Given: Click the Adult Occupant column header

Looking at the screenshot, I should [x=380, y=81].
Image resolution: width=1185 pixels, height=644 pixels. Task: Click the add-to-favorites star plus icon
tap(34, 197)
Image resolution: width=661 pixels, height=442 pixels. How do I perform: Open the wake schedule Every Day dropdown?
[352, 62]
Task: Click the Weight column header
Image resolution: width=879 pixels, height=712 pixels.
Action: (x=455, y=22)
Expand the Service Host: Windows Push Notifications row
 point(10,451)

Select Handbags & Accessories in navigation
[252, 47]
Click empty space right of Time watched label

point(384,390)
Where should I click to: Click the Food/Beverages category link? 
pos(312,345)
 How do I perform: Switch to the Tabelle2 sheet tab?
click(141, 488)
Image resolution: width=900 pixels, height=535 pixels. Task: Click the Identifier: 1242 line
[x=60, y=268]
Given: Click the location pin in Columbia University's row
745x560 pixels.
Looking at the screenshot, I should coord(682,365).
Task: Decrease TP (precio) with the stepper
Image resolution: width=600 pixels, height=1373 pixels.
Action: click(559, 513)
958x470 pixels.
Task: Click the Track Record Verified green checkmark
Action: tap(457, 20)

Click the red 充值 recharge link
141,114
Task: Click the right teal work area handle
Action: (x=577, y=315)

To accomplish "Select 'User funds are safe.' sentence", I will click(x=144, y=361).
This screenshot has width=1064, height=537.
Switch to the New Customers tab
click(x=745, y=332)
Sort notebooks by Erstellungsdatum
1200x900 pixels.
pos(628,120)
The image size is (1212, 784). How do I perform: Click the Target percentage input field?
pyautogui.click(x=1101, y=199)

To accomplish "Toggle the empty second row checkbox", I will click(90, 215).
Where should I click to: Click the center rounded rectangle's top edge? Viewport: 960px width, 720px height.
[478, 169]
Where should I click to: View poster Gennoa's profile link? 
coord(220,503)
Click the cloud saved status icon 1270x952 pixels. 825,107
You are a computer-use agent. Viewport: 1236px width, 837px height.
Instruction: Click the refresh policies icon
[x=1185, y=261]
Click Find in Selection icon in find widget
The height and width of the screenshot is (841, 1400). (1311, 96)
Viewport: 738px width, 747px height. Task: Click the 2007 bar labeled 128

* * * * *

EXERCISE AIM – Every line above is to be transcribed exactly.

RESULT OF THIS EXERCISE –
Given: Click the Adult Occupant column header

Looking at the screenshot, I should [x=380, y=81].
Image resolution: width=1185 pixels, height=644 pixels. Task: Click the add-to-favorites star plus icon
tap(34, 197)
Image resolution: width=661 pixels, height=442 pixels. How do I perform: Open the wake schedule Every Day dropdown?
[352, 62]
Task: Click the Weight column header
Image resolution: width=879 pixels, height=712 pixels.
Action: (x=455, y=22)
Expand the Service Host: Windows Push Notifications row
 point(10,451)

Select Handbags & Accessories in navigation
[252, 47]
Click empty space right of Time watched label

point(384,390)
Where should I click to: Click the Food/Beverages category link? 
pos(312,345)
 How do I perform: Switch to the Tabelle2 sheet tab?
click(141, 488)
Image resolution: width=900 pixels, height=535 pixels. Task: Click the Identifier: 1242 line
[x=60, y=268]
Given: Click the location pin in Columbia University's row
745x560 pixels.
Looking at the screenshot, I should coord(682,365).
Task: Decrease TP (precio) with the stepper
Image resolution: width=600 pixels, height=1373 pixels.
Action: click(559, 513)
958x470 pixels.
Task: Click the Track Record Verified green checkmark
Action: tap(457, 20)

Click the red 充值 recharge link
141,114
Task: Click the right teal work area handle
Action: (x=577, y=315)

To accomplish "Select 'User funds are safe.' sentence", I will click(x=144, y=361).
This screenshot has width=1064, height=537.
Switch to the New Customers tab
click(x=745, y=332)
Sort notebooks by Erstellungsdatum
1200x900 pixels.
pos(628,120)
The image size is (1212, 784). How do I perform: Click the Target percentage input field?
pyautogui.click(x=1101, y=199)

To accomplish "Toggle the empty second row checkbox", I will click(90, 215).
Where should I click to: Click the center rounded rectangle's top edge? Viewport: 960px width, 720px height.
[478, 169]
Where should I click to: View poster Gennoa's profile link? 
coord(220,503)
Click the cloud saved status icon 1270x952 pixels. 825,107
You are a computer-use agent. Viewport: 1236px width, 837px height.
Instruction: Click the refresh policies icon
[x=1185, y=261]
Click Find in Selection icon in find widget
The height and width of the screenshot is (841, 1400). (1311, 96)
Viewport: 738px width, 747px height. Task: Click the 2007 bar labeled 128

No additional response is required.